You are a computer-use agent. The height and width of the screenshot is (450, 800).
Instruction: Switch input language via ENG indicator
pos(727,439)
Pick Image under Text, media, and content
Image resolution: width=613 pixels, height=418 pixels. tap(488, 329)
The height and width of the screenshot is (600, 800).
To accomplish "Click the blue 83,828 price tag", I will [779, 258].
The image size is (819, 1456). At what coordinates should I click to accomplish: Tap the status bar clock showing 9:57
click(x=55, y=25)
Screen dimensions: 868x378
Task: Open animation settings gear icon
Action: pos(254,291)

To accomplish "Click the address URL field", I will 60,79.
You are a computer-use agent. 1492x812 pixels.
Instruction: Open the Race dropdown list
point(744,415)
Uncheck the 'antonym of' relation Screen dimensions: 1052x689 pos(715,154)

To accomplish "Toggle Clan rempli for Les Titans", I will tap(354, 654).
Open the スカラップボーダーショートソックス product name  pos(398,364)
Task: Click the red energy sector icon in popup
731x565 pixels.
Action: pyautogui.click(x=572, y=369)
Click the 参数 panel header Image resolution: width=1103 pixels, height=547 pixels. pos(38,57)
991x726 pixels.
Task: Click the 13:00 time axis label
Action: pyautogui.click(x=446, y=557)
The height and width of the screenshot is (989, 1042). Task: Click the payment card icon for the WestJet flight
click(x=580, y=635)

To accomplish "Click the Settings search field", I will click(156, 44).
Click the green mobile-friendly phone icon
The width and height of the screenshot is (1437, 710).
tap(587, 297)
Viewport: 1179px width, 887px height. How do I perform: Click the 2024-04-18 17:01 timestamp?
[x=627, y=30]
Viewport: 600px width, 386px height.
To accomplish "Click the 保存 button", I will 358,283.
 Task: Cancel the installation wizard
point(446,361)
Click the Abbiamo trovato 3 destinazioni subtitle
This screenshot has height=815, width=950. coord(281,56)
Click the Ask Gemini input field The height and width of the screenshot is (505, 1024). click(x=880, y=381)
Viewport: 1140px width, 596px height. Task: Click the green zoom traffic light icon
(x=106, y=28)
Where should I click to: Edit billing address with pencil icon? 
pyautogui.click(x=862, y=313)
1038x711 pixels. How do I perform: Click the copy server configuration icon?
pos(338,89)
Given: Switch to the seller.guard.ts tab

════════════════════

EXERCISE REQUIREMENTS: Print the records again in full, exactly as they appear above.

RESPONSE AREA:
You are a computer-use agent. The height and width of the screenshot is (450, 800).
Instruction: Switch input language via ENG indicator
pos(727,439)
Pick Image under Text, media, and content
Image resolution: width=613 pixels, height=418 pixels. tap(488, 329)
The height and width of the screenshot is (600, 800).
To accomplish "Click the blue 83,828 price tag", I will [779, 258].
The image size is (819, 1456). At what coordinates should I click to accomplish: Tap the status bar clock showing 9:57
click(x=55, y=25)
Screen dimensions: 868x378
Task: Open animation settings gear icon
Action: pos(254,291)

To accomplish "Click the address URL field", I will 60,79.
You are a computer-use agent. 1492x812 pixels.
Instruction: Open the Race dropdown list
point(744,415)
Uncheck the 'antonym of' relation Screen dimensions: 1052x689 pos(715,154)

To accomplish "Toggle Clan rempli for Les Titans", I will tap(354, 654).
Open the スカラップボーダーショートソックス product name  pos(398,364)
Task: Click the red energy sector icon in popup
731x565 pixels.
Action: pyautogui.click(x=572, y=369)
Click the 参数 panel header Image resolution: width=1103 pixels, height=547 pixels. pos(38,57)
991x726 pixels.
Task: Click the 13:00 time axis label
Action: pyautogui.click(x=446, y=557)
The height and width of the screenshot is (989, 1042). Task: Click the payment card icon for the WestJet flight
click(x=580, y=635)

To accomplish "Click the Settings search field", I will click(156, 44).
Click the green mobile-friendly phone icon
The width and height of the screenshot is (1437, 710).
tap(587, 297)
Viewport: 1179px width, 887px height. How do I perform: Click the 2024-04-18 17:01 timestamp?
[x=627, y=30]
Viewport: 600px width, 386px height.
To accomplish "Click the 保存 button", I will 358,283.
 Task: Cancel the installation wizard
point(446,361)
Click the Abbiamo trovato 3 destinazioni subtitle
This screenshot has height=815, width=950. coord(281,56)
Click the Ask Gemini input field The height and width of the screenshot is (505, 1024). click(x=880, y=381)
Viewport: 1140px width, 596px height. Task: Click the green zoom traffic light icon
(x=106, y=28)
Where should I click to: Edit billing address with pencil icon? 
pyautogui.click(x=862, y=313)
1038x711 pixels. How do I perform: Click the copy server configuration icon?
pos(338,89)
Given: Switch to the seller.guard.ts tab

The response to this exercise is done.